Overcoming (Spiritual) Weapons of Destruction
Northpoint’s Pastoral Assistant, Tamene Menna, and I have been reading together a new book called, Old Paths, New Power, in which the author, Daniel Henderson, calls for lifting up the tried and true path to transformation: prayer and proclamation. In the first chapter, Henderson writes:
“For every Gospel [motivated] action there is an opposite and devious demonic reaction. We see this in the book of Acts. It appears in church history. We experience it in our personal journeys. The Gospel revolution began when the Spirit empowered the resurrection witness on the day of Pentecost. Thousands were converted, baptized, and enfolded in a matter of hours. In the following days, thousands more would convert. … Multiplying masses became part of the believing assembly of Christ followers.
But Satan did not roll over. He reloaded. In Acts 4, he attacked via persecution. In Acts 5 the enemy attacked through corruption, motivating Ananias and Sapphira to lie about their giving. Later in Acts 5 another wave of persecution struck. This time the apostles were arrested, threatened and beaten. Then, in Acts 6, a more subtle snare emerged as the enemy sought to promote division and distraction. Disunion between the Greek and Hebrew-speaking believers arose over the neglect of the Greek widows. The apostles were required to address the administrative breakdown that could lead to a breakup. So the Acts 6 resurgence (“But we will devote ourselves to prayer and the ministry of the word”) arose in the midst of relentless spiritual counterattack. … Let’s be honest. The spiritual awakening in Acts 6 seems a distant cry from modern-day environment of church as we know it. And church as we know it is not working. …

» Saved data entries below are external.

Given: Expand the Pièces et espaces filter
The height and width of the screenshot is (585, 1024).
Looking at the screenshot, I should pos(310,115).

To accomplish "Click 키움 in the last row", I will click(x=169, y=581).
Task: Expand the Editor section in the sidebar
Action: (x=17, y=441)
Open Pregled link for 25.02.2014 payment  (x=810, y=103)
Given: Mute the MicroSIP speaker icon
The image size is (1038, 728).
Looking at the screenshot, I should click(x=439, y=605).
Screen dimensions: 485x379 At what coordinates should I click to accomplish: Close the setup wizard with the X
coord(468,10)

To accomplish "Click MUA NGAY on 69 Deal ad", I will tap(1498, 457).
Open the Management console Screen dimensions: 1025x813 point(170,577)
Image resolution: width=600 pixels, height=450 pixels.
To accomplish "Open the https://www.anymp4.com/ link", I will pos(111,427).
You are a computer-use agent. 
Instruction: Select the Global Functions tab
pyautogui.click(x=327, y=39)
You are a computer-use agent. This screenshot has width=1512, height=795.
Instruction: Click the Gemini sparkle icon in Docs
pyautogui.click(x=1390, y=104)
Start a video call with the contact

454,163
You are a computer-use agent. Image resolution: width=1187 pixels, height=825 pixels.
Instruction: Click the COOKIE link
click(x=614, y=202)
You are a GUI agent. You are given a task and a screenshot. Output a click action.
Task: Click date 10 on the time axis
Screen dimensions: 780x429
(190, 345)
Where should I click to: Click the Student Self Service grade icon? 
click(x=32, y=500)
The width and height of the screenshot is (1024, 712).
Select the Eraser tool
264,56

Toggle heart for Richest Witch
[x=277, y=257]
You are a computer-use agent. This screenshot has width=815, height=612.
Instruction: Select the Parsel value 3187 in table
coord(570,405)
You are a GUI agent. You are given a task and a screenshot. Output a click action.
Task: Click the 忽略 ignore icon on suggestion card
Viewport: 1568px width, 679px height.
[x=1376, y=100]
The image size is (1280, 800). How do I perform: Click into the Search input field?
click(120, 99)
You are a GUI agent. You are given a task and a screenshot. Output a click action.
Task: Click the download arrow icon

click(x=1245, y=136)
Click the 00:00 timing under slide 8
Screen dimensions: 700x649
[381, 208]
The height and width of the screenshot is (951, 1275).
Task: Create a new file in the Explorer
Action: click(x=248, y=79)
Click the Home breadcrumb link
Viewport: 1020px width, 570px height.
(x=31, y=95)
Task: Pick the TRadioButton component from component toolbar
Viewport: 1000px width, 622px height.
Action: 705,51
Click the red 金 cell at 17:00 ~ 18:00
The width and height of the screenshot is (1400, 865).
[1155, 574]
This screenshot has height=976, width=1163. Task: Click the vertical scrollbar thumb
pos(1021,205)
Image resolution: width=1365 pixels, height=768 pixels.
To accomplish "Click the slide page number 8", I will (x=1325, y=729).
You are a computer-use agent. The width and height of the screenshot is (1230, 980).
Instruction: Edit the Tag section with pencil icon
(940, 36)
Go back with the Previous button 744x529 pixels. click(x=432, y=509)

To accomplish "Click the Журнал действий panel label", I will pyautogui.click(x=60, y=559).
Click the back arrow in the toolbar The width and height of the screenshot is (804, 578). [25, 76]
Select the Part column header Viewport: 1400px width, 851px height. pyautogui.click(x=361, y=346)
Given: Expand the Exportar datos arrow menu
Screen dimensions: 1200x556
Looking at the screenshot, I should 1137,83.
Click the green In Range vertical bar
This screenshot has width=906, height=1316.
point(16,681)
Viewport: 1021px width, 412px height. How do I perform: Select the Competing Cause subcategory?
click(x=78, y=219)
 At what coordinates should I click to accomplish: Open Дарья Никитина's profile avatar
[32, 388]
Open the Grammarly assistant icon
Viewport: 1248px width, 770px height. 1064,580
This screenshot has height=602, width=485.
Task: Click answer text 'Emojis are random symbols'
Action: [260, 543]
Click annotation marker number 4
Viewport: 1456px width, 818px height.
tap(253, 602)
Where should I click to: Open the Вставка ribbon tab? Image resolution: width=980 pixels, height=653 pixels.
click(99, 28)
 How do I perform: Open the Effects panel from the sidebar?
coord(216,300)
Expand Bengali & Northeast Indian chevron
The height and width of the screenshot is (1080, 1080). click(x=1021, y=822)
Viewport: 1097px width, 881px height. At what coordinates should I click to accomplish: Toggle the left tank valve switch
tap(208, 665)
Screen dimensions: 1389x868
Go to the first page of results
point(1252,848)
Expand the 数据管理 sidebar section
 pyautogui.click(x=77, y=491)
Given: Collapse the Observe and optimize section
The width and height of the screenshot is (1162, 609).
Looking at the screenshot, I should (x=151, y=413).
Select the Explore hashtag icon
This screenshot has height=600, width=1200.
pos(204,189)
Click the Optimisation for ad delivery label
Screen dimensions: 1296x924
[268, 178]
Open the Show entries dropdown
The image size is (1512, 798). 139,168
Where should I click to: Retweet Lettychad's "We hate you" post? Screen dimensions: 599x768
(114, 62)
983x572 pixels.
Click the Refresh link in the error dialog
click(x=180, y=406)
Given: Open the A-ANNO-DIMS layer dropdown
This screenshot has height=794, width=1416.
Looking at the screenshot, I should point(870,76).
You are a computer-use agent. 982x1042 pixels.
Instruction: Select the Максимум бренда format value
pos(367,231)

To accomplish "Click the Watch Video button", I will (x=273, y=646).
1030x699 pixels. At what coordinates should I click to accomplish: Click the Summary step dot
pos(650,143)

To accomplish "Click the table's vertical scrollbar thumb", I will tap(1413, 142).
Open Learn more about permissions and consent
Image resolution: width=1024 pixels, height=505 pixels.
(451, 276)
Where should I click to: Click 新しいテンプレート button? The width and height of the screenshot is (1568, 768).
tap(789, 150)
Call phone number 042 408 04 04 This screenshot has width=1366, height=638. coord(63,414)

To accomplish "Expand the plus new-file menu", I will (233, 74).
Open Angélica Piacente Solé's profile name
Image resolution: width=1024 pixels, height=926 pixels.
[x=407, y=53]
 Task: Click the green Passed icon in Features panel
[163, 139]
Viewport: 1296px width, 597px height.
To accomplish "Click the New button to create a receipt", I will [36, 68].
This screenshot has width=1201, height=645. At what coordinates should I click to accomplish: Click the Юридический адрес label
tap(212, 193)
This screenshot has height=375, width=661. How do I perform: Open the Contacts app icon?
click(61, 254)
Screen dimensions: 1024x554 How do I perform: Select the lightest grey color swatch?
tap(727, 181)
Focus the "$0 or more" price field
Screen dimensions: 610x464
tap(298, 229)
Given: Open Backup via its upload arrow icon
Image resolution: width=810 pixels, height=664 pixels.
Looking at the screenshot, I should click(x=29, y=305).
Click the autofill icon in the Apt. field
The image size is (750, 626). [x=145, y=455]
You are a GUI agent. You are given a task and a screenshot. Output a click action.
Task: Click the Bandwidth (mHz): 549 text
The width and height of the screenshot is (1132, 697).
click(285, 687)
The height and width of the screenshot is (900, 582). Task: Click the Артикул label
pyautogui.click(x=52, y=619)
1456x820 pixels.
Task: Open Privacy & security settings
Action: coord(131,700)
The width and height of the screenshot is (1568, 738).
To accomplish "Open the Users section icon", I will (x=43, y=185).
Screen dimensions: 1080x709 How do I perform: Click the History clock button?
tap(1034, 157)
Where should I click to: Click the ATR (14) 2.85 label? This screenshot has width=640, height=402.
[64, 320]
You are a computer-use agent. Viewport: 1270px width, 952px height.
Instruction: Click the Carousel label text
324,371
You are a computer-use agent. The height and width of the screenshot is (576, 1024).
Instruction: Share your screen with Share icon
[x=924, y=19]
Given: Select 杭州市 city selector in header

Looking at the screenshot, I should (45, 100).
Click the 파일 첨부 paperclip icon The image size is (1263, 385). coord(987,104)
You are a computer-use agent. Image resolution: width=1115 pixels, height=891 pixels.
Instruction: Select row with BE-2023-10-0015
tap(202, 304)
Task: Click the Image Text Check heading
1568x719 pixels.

The sifting has begun and the shifting of our paradigms is approaching. We know that persecution is a paramount reality in today’s world. Open Doors, an excellent ministry that exists to serve persecuted Christians around the world, warns that each month 322 Christians are killed for their faith, 215 churches and Christian properties are destroyed, and 772 forms of violence are committed against Christians (such as beatings, abductions, rapes, arrests, and forced marriages). To think that America is immune [to such persecution] is naïve and the precursor to dangerous apathy. Across the United States, cities in every state are becoming more “post-Christian.” An increasing number of religiously unaffiliated, a steady drop in church attendance, the recent Supreme Court decision on same-sex marriage, and the growing tension over religious freedoms all point to a larger secularizing trend sweeping across the nation. During a conversation at a recent dinner, a friend who works for a variety of national and state political candidates, said, ‘Daniel, your grandchildren will be the first generation to grow up in a society where being a Christian and being an American is no longer compatible.’
I believe a sifting is coming. This is a reality that will separate true Gospel ministry from empty, socially acceptable Christian religion. A result could very well be the shedding of all things superficial and peripheral. This may well mark the return to very basic, Spirit-dependent, prayer-energized, and Gospel-propelled ministry, irrespective of programs, budgets, and facilities. … The best preparation for the future sifting is a return to the realities that gave the early church leaders a transcendent faith and an extraordinary impact … a ministry sustained by a fullness of the Holy Spirit via humble, enduring prayer.”
I think Daniel Henderson is on to something. As you’ve heard me say before, nothing of any substance will be accomplished apart from prayer. With that in mind, please join me for an all-church prayer gathering on Thursday, September 21, at 7:00 p.m. in Heritage Hall. We will join together for one hour in prayer, and bring before the Lord our new ministry year, our nation and our world, and trust that God will do more than we ask or think.